The most expensive and time-consuming part of making a model like this is training it – updating the weights on the connections between neurons and layers. Training GPT-3 would have used about 262 megawatt-hours of energy, or enough to run my house for 35 years.
GPT-3 can be applied to multiple tasks such as machine translation, auto-completion, answering general questions, and writing articles. While people can often tell its articles are not written by human authors, we are now likely to get it right only about half the time.
The robot writer
But back to how the article in The Guardian was created. GPT-3 needs a prompt of some kind to start it off. The Guardian’s staff gave the model instructions and some opening sentences.
This was done eight times, generating eight different articles. The Guardian’s editors then combined pieces from the eight generated articles, and “cut lines and paragraphs, and rearranged the order of them in some places”, saying “editing GPT-3’s op-ed was no different to editing a human op-ed”.
This sounds about right to me, based on my own experience with text-generating software.
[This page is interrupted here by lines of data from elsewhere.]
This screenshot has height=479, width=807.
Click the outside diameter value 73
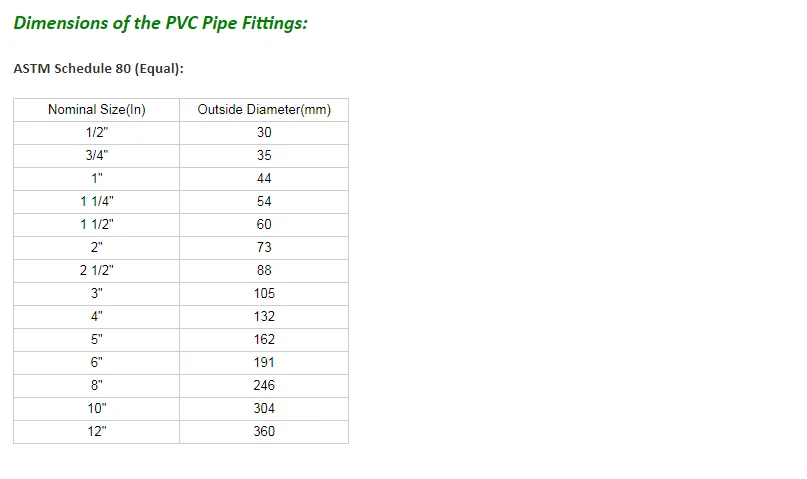tap(264, 248)
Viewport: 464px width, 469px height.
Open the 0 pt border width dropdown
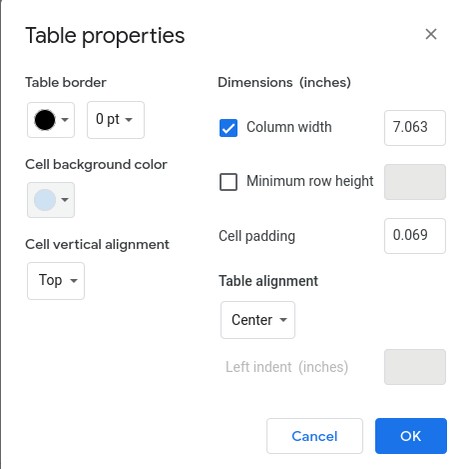tap(116, 120)
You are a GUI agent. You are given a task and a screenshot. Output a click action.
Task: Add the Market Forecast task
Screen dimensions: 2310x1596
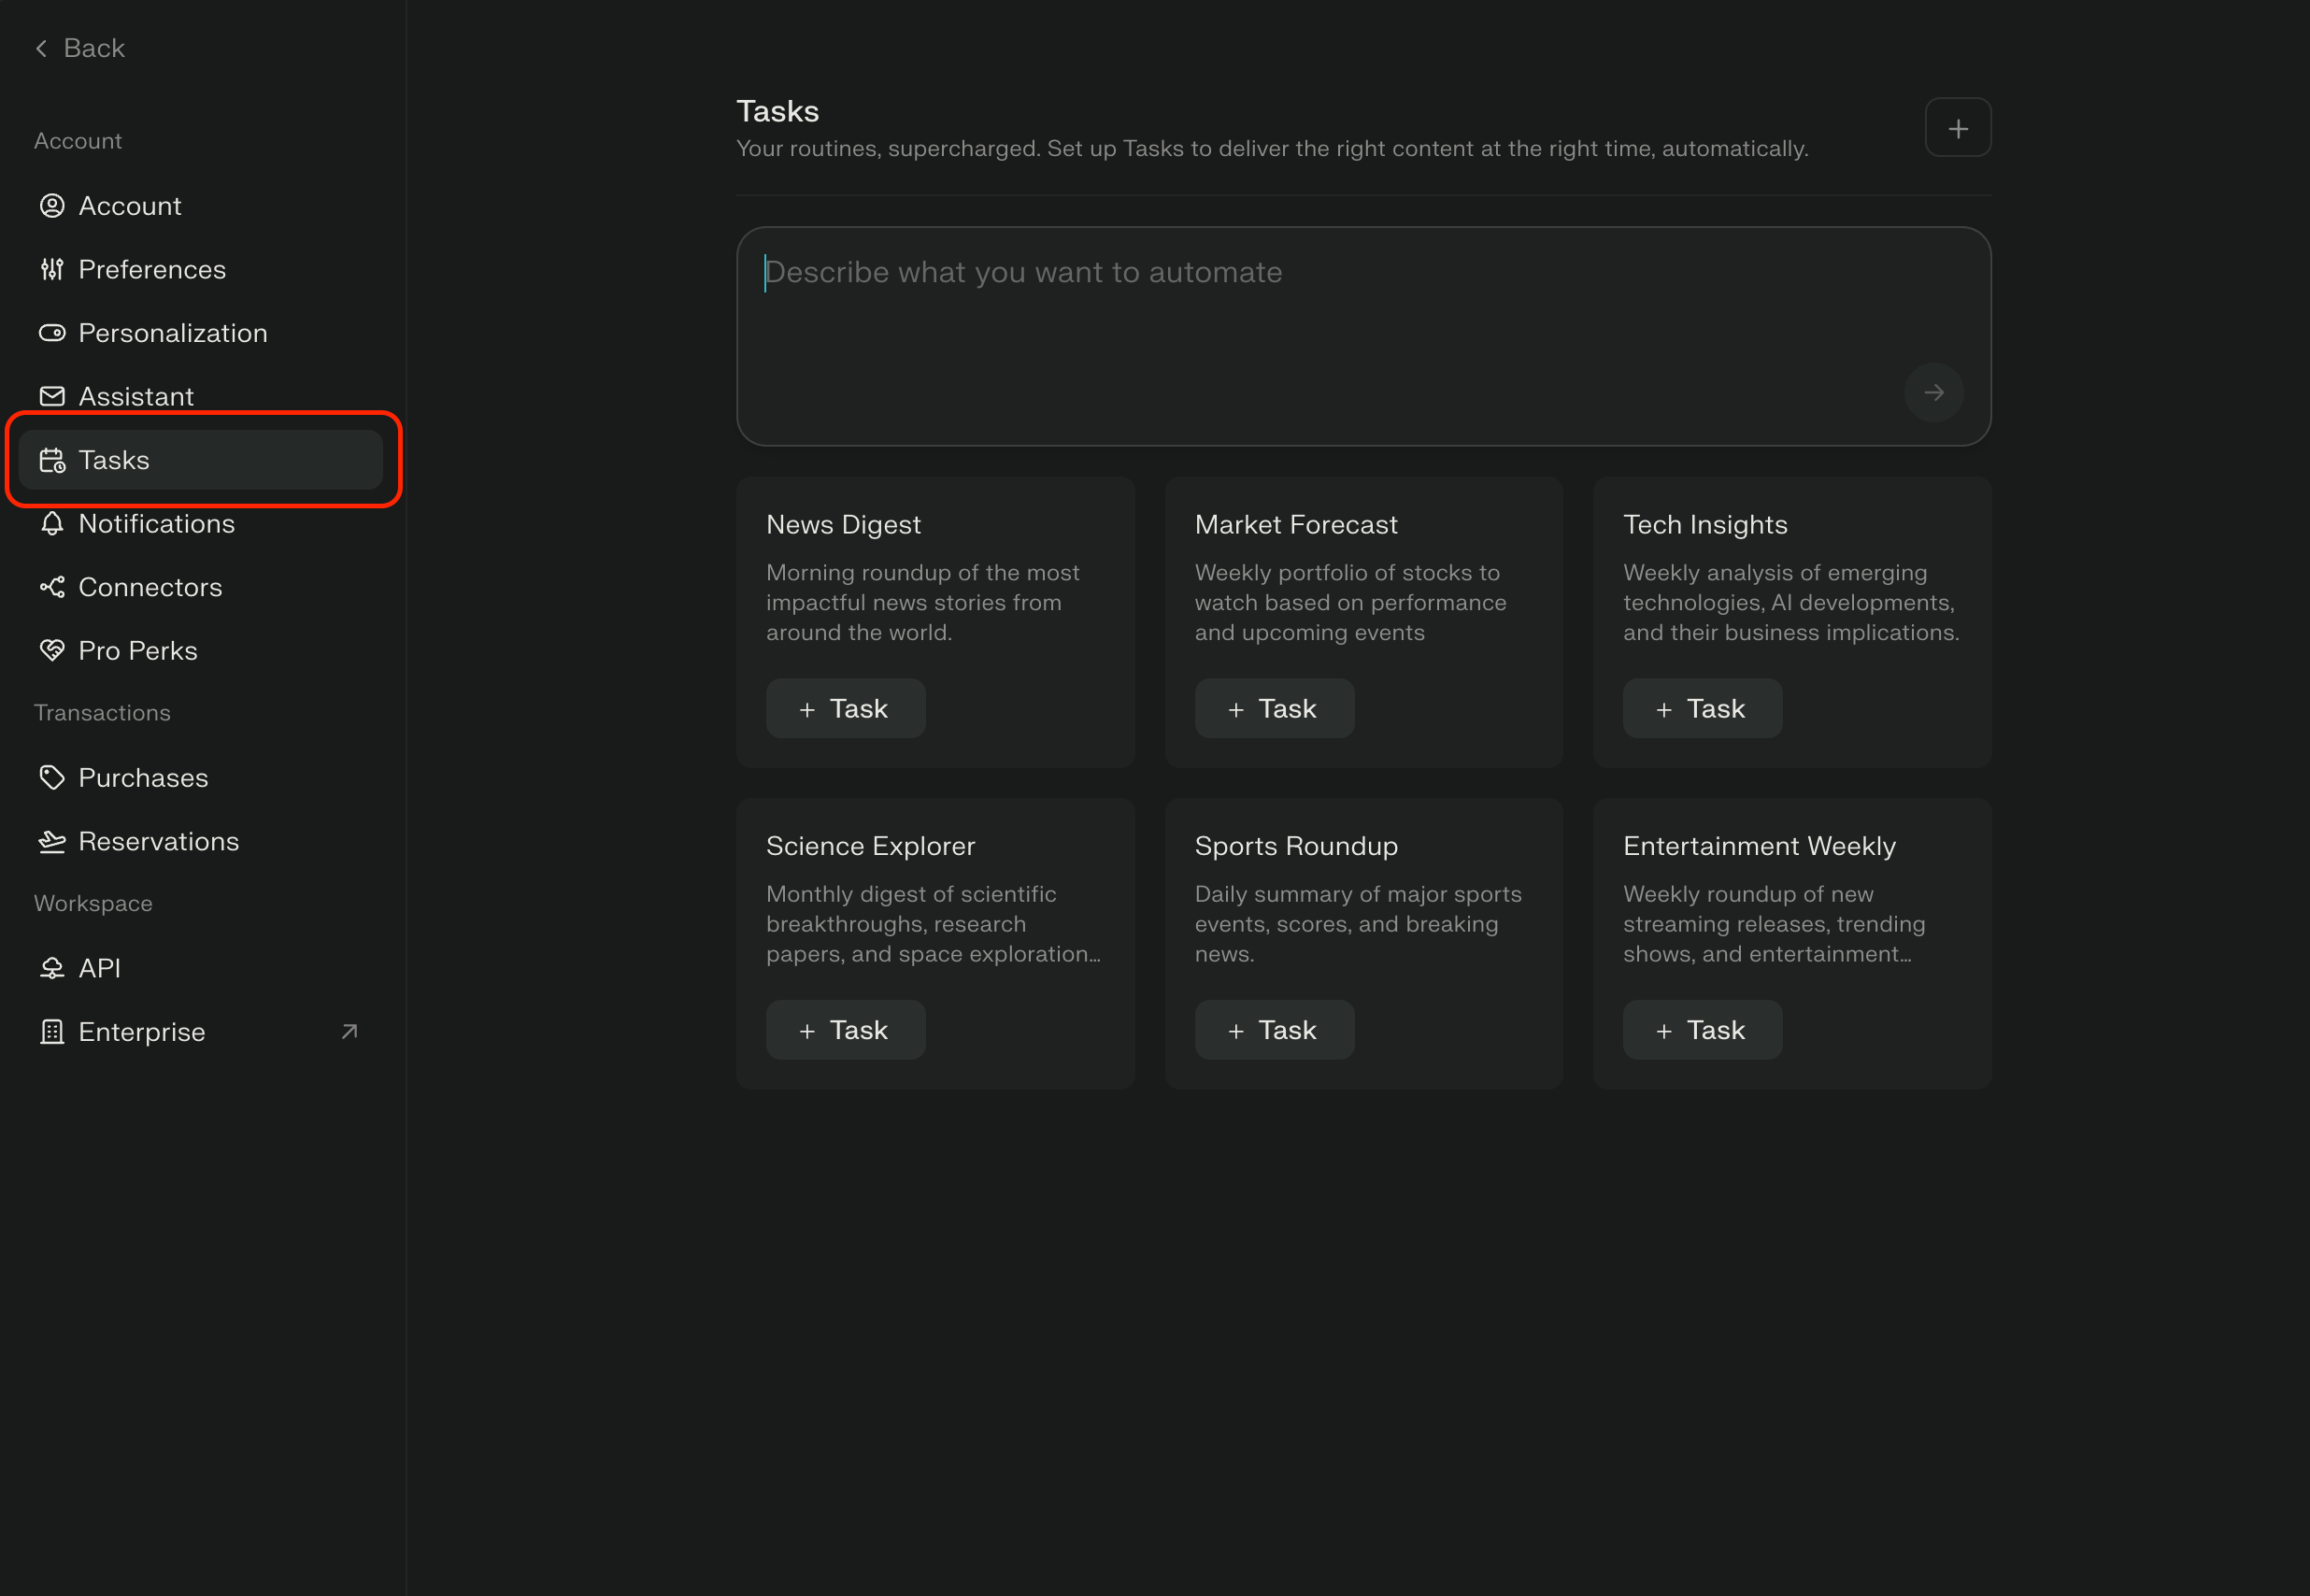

Earlier this year, my colleagues and I used GPT-2 to write the lyrics for a song we entered in the AI Song Contest, a kind of artificial intelligence Eurovision.
We fine-tuned the GPT-2 model using lyrics from Eurovision songs, provided it with seed words and phrases, then selected the final lyrics from the generated output.
For example, we gave Euro-GPT-2 the seed word “flying”, and then chose the output “flying from this world that has gone apart”, but not “flying like a trumpet”. By automatically matching the lyrics to generated melodies, generating synth sounds based on koala noises, and applying some great, very human, production work, we got a good result: our song, Beautiful the World, was voted the winner of the contest.
Co-creativity: humans and AI together
So can we really say an AI is an author? Is it the AI, the developers, the users or a combination?
A useful idea for thinking about this is “co-creativity”. This means using generative tools to spark new ideas, or to generate some components for our creative work.
Where an AI creates complete works, such as a complete article, the human becomes the curator or editor. We roll our very sophisticated dice until we get a result we’re happy with.